Tras unos días de viaje y total alejamiento de la actualidad,aceptando como única la de la Roja en su períplo triunfal por los parajes de infinita libertad y belleza que les fueron negados a Mandela, me despierto con una noticia en el Público : Un mapa invadido por gaviotas en 2011, que me devuelve a la más crudas de las realidades, leo que los de Génova se van a dedicar a clavarnos en nuestras comunidades como muñecos de vudú bajo la imagen de las gaviotas transfiguradas en vampiros por mor de la pasión y ávido deseo de sangre.
Reconozco que mi terror al vampirismo supera ampliamente al supuesto atractivo romántico, masoquista en mi opinión, con que a algunos sugiere esa mitología de vivir de la sangre de los demás, imagen que yo , en mi cortedad de miras, quizás, identificaba hasta ahora con la de los poderosos y parásitos viviendo de los más débiles. (Leer más )
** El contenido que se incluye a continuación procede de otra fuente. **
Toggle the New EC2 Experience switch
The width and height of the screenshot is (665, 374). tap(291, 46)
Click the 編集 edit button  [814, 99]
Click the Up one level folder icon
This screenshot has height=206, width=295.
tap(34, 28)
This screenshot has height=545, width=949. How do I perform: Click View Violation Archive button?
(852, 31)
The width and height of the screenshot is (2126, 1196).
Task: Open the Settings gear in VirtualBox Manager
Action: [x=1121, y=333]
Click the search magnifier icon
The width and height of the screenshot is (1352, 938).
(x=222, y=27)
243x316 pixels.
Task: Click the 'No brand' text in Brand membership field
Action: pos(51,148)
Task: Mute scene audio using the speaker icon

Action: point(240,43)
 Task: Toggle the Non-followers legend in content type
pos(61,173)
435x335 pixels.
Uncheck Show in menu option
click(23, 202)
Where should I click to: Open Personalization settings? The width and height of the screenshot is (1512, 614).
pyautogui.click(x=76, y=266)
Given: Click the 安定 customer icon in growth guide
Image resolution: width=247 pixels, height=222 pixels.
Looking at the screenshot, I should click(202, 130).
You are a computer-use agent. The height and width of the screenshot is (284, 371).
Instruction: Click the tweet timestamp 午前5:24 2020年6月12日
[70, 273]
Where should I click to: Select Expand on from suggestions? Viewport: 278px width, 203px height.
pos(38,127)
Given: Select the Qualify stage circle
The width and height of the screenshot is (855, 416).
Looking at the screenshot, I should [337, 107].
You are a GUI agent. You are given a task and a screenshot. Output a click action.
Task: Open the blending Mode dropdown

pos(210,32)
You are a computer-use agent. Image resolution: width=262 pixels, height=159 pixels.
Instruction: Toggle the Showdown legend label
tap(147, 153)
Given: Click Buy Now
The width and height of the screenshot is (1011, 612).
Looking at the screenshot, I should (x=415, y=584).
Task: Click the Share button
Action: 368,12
Se me ocurre que con unas sencillísimas explicaciones didácticas y realistas sobre la realidad económica y las medidas adoptadas por imposición o “consenso internacional “, filón explotado por los vampiros que no sólo se nutren de nuestra sangre sino que invitan al festín a inversores internacionales voceando que España va a la quiebra sin remedio.
Bastaría que se explicara sencillamente que esta situación de nuestros pueblos, y familias son tan extendidas que ningún país ha logrado librarse de ella, que la tremenda crisis no la inventó ZP, que mientra en los países de nuestro entorno gobiernos y oposición trabajan juntos para salvar sus países del desastre, en el nuestro, figuras tan “prominentes” como un exPresidente, Aznar y el eterno segundo, Pulidor, digo Rajoy, critican cualquier solución que proponga el gobierno, aunque la comunidad internacional las considere valientes y necesarias.
En una palabra, para dar un giro a la opinión pública, hay que crear opinión pública; eso si queremos salvar el estado del bienestar, propio de nuestro país y de los países europeos.
Si eso no llega y los vampiros comienzan a hacerse con parcelas de poder, por lo que más quieras, reloj, deten tu camino.











¿Y a dónde fuistes de viaje, a Surennes?, ¿o a Sitges?…
Aún recuerdo las enormes bandadas de gaviotas que sobrevolaban las cargas y descargas de los barcos que, provistos de su correspondiente y preceptivo certificado de arrumazón (¡tócate los coj…con el palabro), estibaban en Lanzarote harinas de pescado de lo más pestilente.
En la parábola, la gaviota es la gaviota, pero el rojo clavel asido a un puño sudoroso, con tanta carga impositiva y tanto arrumazón al guano y al Botín, apesta y provoca que da azco.
No veo parabolas, claveles ni botines; debo haber utilizado el sistema de escritura automática.